## Requirement A
In the debate notes, how did the writer follow the second presidential debate?
## Requirement B
List every word or phrase that the debate notes put in quotation marks, naming each one only once.
## Requirement C
Carry on the debate notes from the point where they stop.

Monday, October 10, 2016

Second "presidential" debate notes



I wanted to roll-in the latest Wikileaks with yesterday’s “presidential” debate, but there is so much damaging information about the “real” Hillary Clinton that it can wait another day. Suffice it to say that the Clinton News Network continues to expose its extreme-partisan support of Clinton by making the story an inconsequential footnote, still railing about the “family feud” in the Republican Party over the media-created “controversy” about Donald Trump’s views of women he finds "attractive."

Now, I did not watch the second presidential debate, but listened to it on the radio. Naturally this provides a different perspective on the proceedings, allowing you to focus on what is being said, rather than just watching body language. I won’t get into the 15-minutes devoted to the “controversy” that says more about Trump’s ego and the influence of fame and money than his “attitude” towards women—or the licentiousness and salaciousness of the media, or at least CNN.  But unlike the first debate when gender politics was inserted at the very end, allowing Clinton—who claims that she wants to make the campaign about “issues” rather “personalities,” and naturally is lying about that too—an opportunity to rail ponderously about Trump’s use of descriptive words toward people who have disparaged him in the past, this time the gender politics were moved to the front and the debate moved on to more pertinent topics.

## Data supplied
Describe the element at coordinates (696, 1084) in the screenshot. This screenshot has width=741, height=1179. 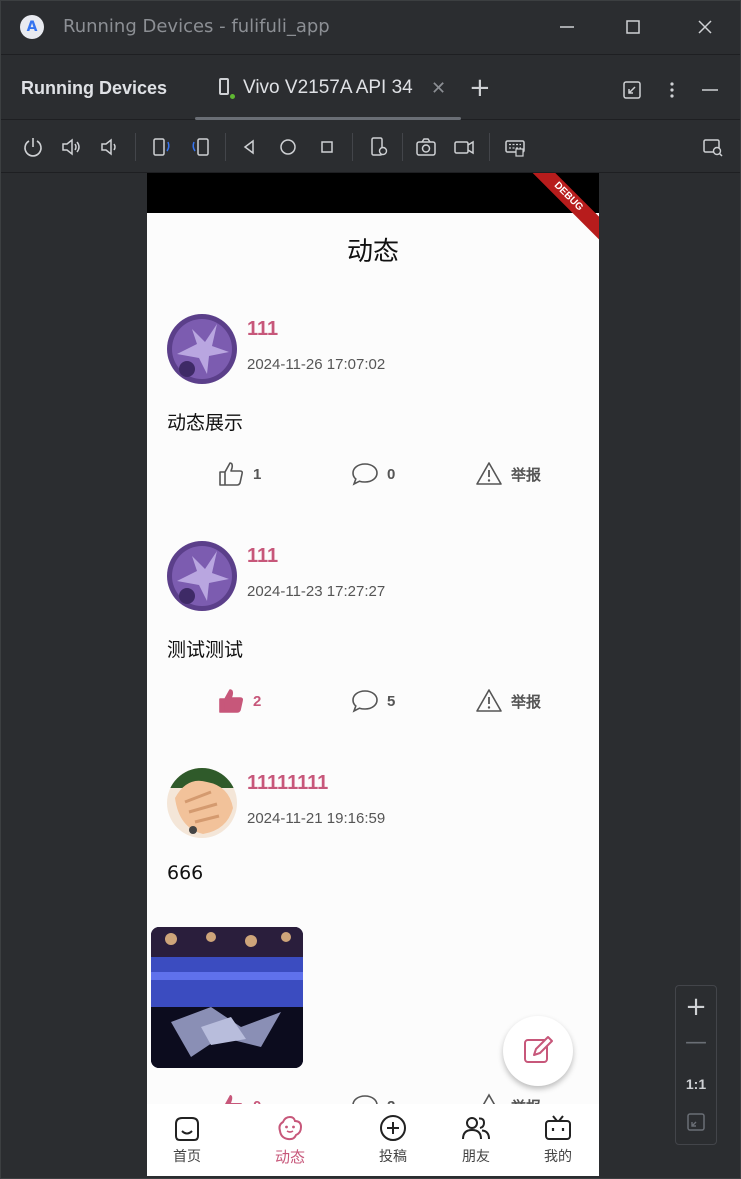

...

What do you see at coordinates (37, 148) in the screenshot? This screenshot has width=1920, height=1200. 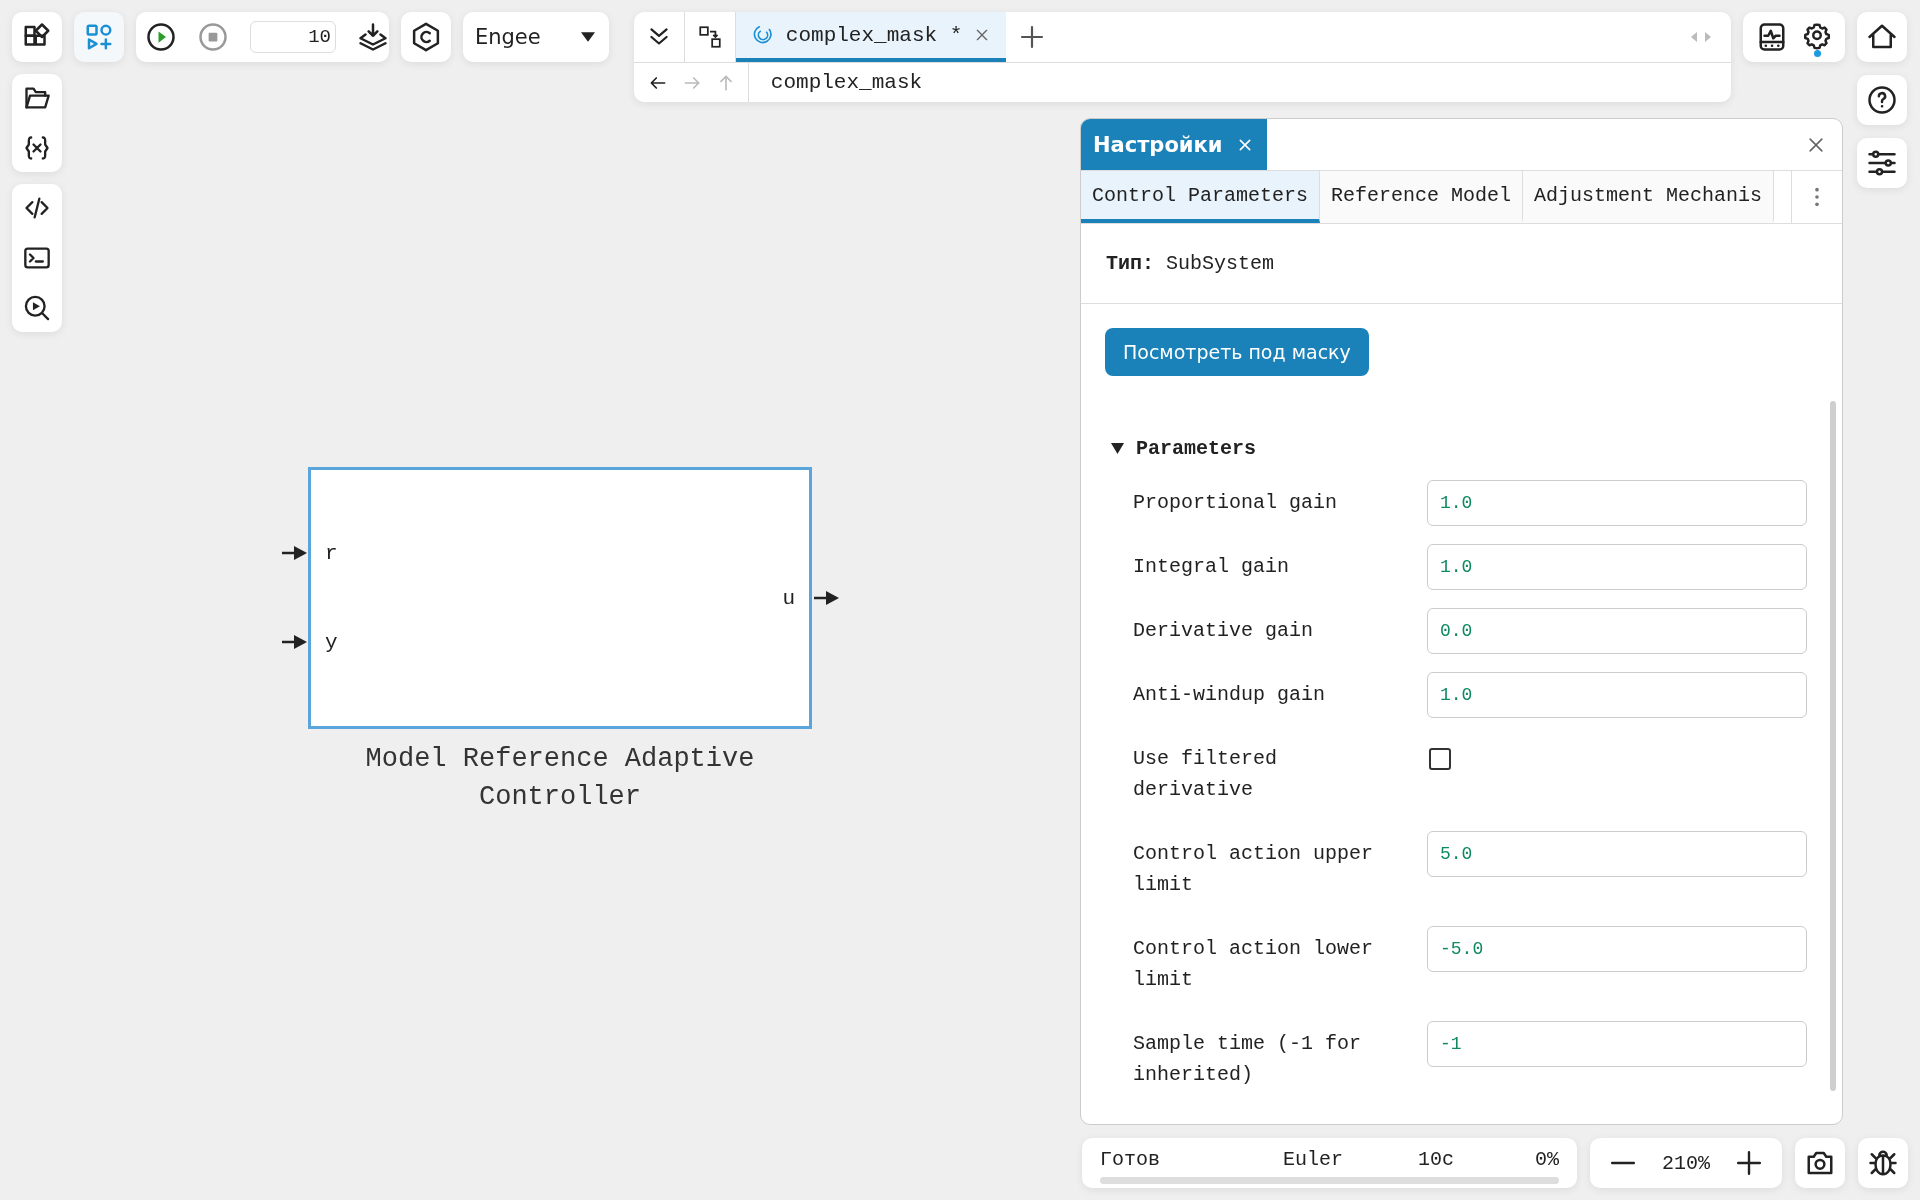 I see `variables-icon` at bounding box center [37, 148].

* * *

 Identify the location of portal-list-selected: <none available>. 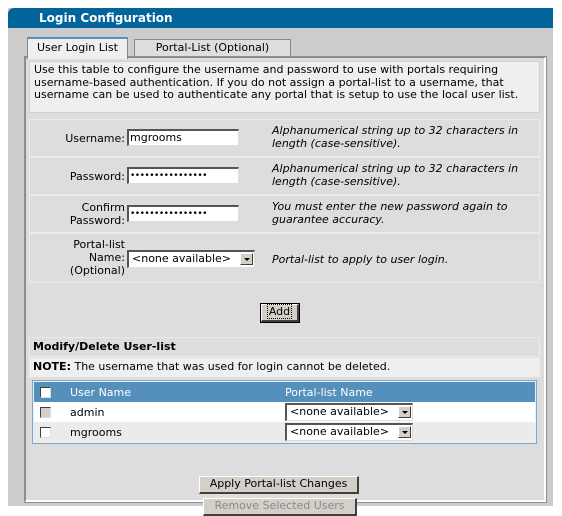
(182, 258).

## Answer space A
The writer listened to it on the radio instead of watching it.

## Answer space B
presidential, real, family feud, controversy, attractive, attitude, issues, personalities

## Answer space C
The first thing one notices when listening—as opposed to watching—the proceedings, it was clear that Trump was attempting to be more “rational” in tone, although much of what he said still promoted the weaknesses of his base support and his own narrow view of the world, of which he alone apparently occupies. On the other hand, once more Clinton was off-putting with her patronizing, condescending tone—which only made her misstatements, misrepresentations and outright lies just that more offensive to hear. Neither candidate had much to say beyond their usual propaganda lines. Clinton claimed to offer “policies,” but just as sarcasm isn’t an argument, ideology isn’t policy, it is just a “framework”—and as the recent email leaks prove, what Clinton says in public rarely coincides with what she says in private—and that includes her “ideology.”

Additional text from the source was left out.